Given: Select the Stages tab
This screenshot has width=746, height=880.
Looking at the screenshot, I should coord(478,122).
--
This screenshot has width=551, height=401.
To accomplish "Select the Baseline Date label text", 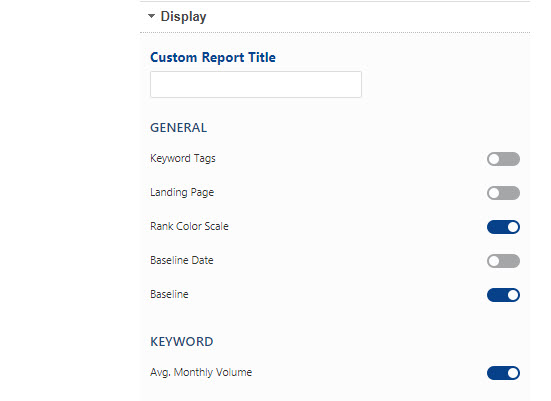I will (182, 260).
* * *
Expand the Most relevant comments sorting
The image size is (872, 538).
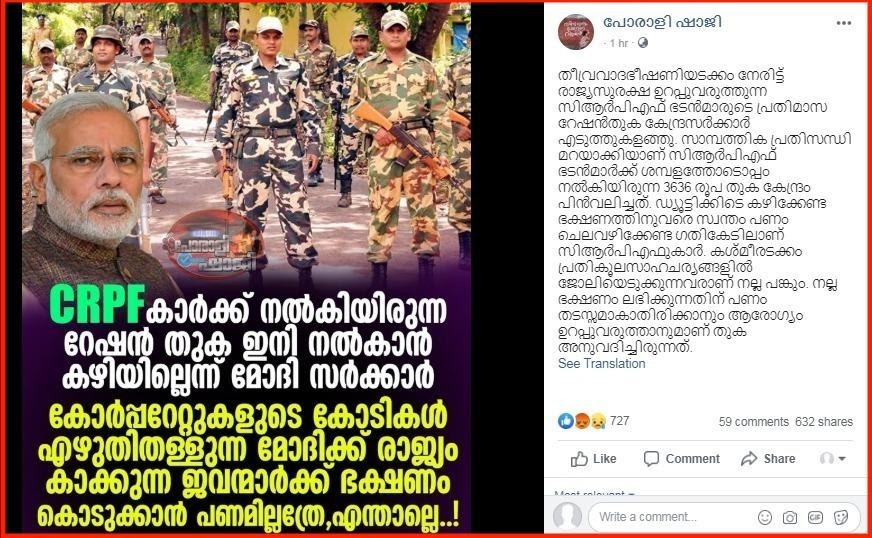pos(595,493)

WHAT IS BEING ASKED
Quote the records verbatim, from the line containing "Expand the Most relevant comments sorting" through the line containing "pos(595,493)", including both of those lines. Omit the pictures.

RESULT FOR THIS EXERCISE
Expand the Most relevant comments sorting
The image size is (872, 538).
pos(595,493)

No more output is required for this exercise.